EXERCISE PROMPT
Return exactly the lines of the entries that start at the line containing "You are a GUI" and continue to the last line. Omit the pictures.

↓

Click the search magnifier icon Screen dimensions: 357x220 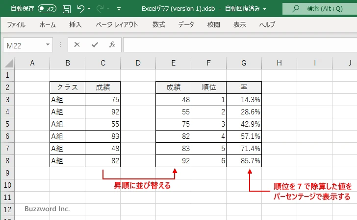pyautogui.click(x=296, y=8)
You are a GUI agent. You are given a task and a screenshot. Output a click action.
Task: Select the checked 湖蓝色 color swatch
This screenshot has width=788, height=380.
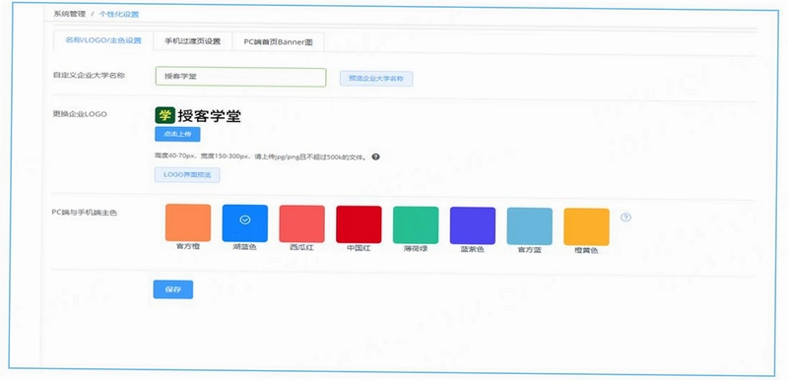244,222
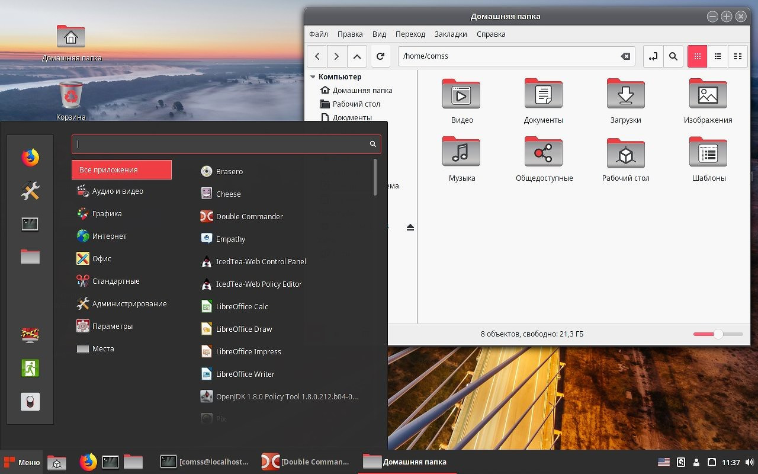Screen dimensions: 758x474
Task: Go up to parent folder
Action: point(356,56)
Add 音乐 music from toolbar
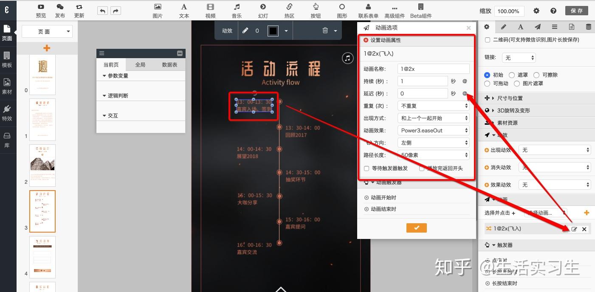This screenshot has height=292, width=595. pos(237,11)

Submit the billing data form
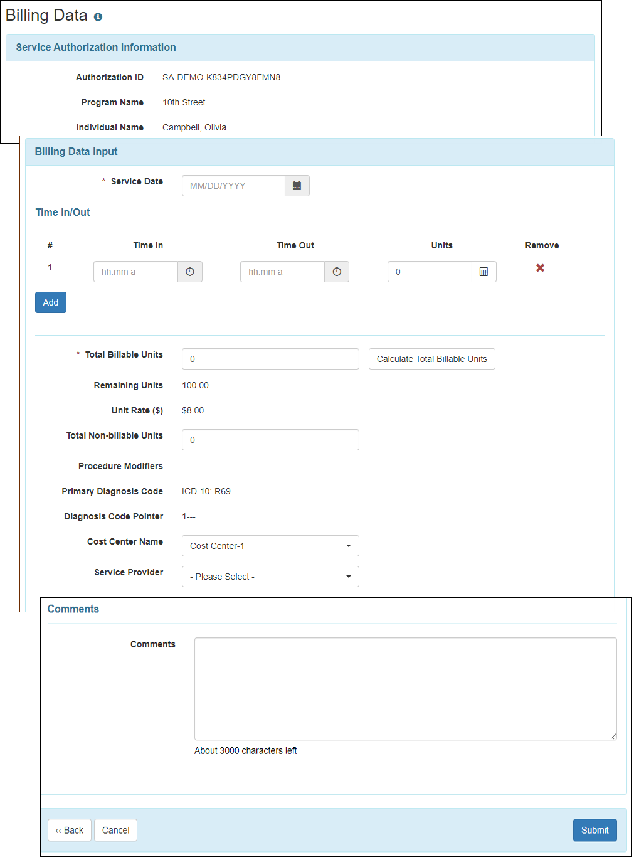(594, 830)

↑

YOUR SOLUTION
You are a GUI agent. You are given a task and a screenshot. Output a click action.
Task: Select the checked 湖蓝色 color swatch
This screenshot has width=788, height=380.
244,222
Screen dimensions: 758x474
Task: Go up to parent folder
Action: point(356,56)
Add 音乐 music from toolbar
This screenshot has height=292, width=595. pos(237,11)

Submit the billing data form
(594, 830)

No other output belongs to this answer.